* **Document excerpt**:

It means a hugely uncertain time for the Afghan police and army without their primary backers. In a sign of their nerves, more than 1,000 Afghan security force personnel fled into neighbouring Tajikistan on Sunday in the face of the Taliban advances.
Yet Taliban leaders renewed long-stalled talks with Afghan government envoys in Qatar’s capital Doha last week.
“The peace talks and process will be accelerated in the coming days… and they are expected to enter an important stage, naturally it will be about peace plans,” Taliban spokesperson Zabihullah Mujahid told Reuters on Monday.
Back in the UK’s House of Commons, Defence Secretary Ben Wallace was also asked about the UK’s nearly 20-year military campaign in Afghanistan, which is quietly drawing to a close alongside the US exit.
He said the US decision to pull its much larger force out of the country left the UK “in a very difficult position” and meant British troops were having to leave as well.
“We too are in that path of withdrawal with all the risks that that may leave for the future in the next 10 or 20 years,” he said.
The UK would continue to work with the Afghan government and “continue to focus on the threats that emanate from Afghanistan and that may grow to emanate towards the UK and our allies and we will do whatever we can”.
Boris Johnson is set to chair a National Security Council meeting on Monday in which decisions are expected to be made about the future UK footprint in Afghanistan.

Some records

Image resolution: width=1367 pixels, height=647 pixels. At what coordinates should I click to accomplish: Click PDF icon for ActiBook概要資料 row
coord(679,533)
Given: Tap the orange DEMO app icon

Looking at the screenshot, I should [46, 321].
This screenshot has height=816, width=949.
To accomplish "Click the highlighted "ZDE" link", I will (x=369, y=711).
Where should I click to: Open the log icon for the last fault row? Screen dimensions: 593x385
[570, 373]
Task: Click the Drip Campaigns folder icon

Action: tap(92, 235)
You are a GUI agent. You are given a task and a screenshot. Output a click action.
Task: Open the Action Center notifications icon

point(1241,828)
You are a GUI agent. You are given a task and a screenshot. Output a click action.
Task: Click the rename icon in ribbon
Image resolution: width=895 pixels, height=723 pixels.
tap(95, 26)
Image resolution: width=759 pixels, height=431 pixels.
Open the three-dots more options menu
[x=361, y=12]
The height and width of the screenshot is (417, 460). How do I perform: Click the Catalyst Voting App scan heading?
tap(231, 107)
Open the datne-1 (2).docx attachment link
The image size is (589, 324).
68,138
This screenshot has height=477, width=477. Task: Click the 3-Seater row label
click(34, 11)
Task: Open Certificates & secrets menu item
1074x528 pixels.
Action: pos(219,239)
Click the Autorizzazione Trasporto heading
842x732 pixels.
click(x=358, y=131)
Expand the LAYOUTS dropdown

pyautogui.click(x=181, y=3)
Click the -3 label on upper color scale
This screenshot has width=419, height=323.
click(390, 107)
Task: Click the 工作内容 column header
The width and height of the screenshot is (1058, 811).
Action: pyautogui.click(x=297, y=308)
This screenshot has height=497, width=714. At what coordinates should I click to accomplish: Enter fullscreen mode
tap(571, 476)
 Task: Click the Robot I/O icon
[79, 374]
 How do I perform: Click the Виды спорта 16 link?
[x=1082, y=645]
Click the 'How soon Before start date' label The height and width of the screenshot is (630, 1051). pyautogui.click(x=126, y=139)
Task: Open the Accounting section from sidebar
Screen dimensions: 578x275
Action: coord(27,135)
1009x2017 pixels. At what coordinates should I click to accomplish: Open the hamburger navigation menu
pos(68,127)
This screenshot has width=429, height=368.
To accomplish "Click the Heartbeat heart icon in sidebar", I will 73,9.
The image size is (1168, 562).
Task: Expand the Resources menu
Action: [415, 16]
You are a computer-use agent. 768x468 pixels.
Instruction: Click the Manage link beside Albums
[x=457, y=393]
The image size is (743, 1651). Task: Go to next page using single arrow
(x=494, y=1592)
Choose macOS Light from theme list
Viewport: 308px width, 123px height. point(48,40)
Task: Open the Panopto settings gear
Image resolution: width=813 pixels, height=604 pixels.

* **Actions to take**:
a - Copy the Afghanistan article text between "The UK would" and "footprint in Afghanistan.", inclusive.
b - In the Afghanistan article, how many Afghan security force personnel fled into neighbouring Tajikistan on Sunday?

* **Results by task**:
a -
The UK would continue to work with the Afghan government and “continue to focus on the threats that emanate from Afghanistan and that may grow to emanate towards the UK and our allies and we will do whatever we can”.
Boris Johnson is set to chair a National Security Council meeting on Monday in which decisions are expected to be made about the future UK footprint in Afghanistan.

b - More than 1,000.